Bruxelles – Il patto di stabilità non si sospende. Il commissario per l’Economia, Valdis Dombrovskis, spegne le speranze del governo italiano, che invece chiede proprio lo stop alle regole comuni di bilancio alla luce della crisi prodotta dalla guerra in Iran. “Per sospendere il patto occorre che ci sia una grave crisi economica nell’eurozona o nell’UE nel suo complesso, e non ci troviamo in questa situazione”, scandisce in occasione dell’audizione in commissione Affari economici del Parlamento europeo. Al di là delle condizioni, chiarisce, “riteniamo che le regole attuali forniscano l’equilibrio necessario per tenere i conti sotto controllo e stimolare gli investimenti”, e per questa ragione “non ritengo che ciò che ci frena sia il quadro di regole”.

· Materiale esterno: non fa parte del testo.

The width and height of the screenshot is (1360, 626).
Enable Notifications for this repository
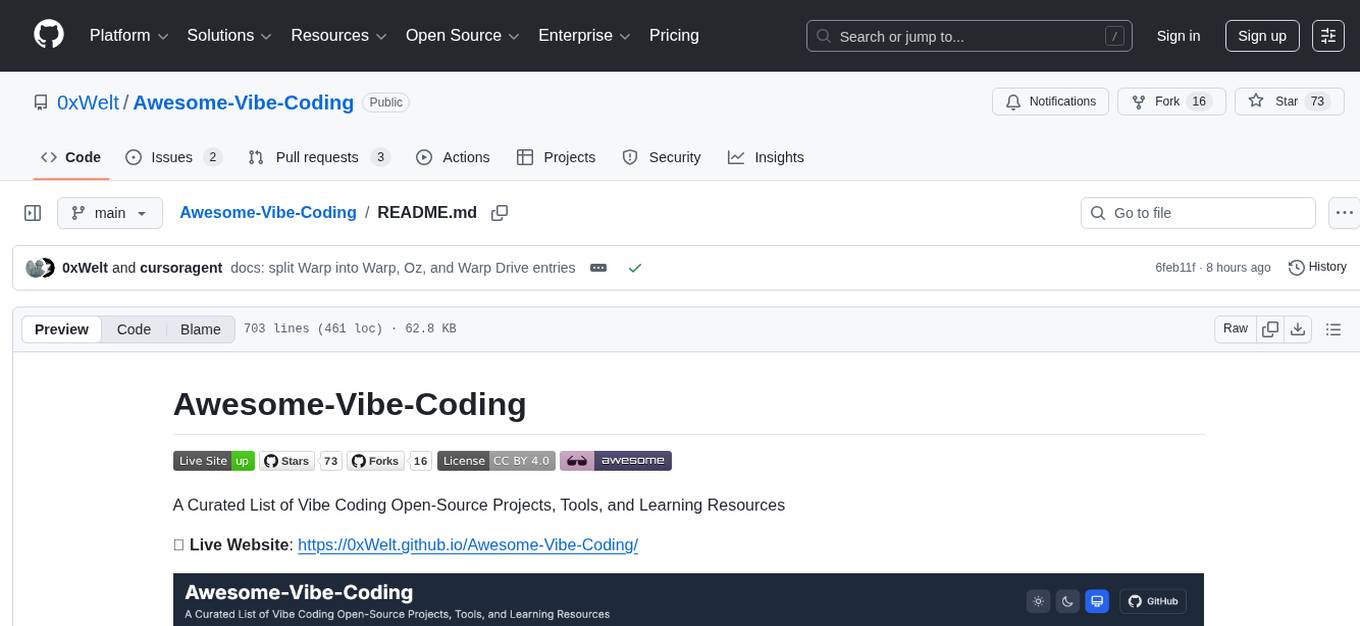(1050, 101)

Il vero freno, secondo Dombrovskis e la Commissione di cui fa parte, è una situazione strutturale tutta a dodici stelle che richiede nuovo vigore nelle riforme. “La priorità numero uno è la transizione sostenibile, con il rafforzamento delle reti“, chiarisce. In questo sforzo “non va aumentata la domanda aggregata di petrolio e gas” ma accresciuta l’azione politica per l’agenda verde, per mettere al sicuro l’UE una volta per tutte. “Le prospettive di lungo periodo restano circondate da incertezza”, ricorda ancora Dombrovskis, che ribadisce una volta di più come permangano “rischi di stagflazione” attorno all’UE, un mix di bassa crescita e alta inflazione a cui le riforme invocate potrebbero porre rimedio.
La commissione europea presenterà le sue previsioni economiche di primavera “a metà maggio”, ma intanto Dombrovskis anticpa possibili scenari: un crisi di breve durata può ridurre la crescita tra 0,2 e 0,4 punti percentuali nel 2026, a cui si potrebbe accompagnare un aumento dell’inflazione fino a un punto percentuale. Se invece la crisi dovesse prolungarsi, allora per il 2026 il PIL dell’eurozona rischia di registrare perdite tra lo 0,4 e lo 0,6 per cento, accompagnate da un aumento dell’inflazione anche dell’1,5 per cento rispetto ai livelli attuali. Ecco, perché in questi scenari incerti e penalizzanti i governi nazionali dovranno muoversi con molta cautela: “Sfortunatamente durante la crisi del 2022 le misure di sostegno sono state meno temporanee e meno mirate” del raccomandato, lamenta. Un altro messaggio per il governo Meloni, che estende ancora il bonus carburante.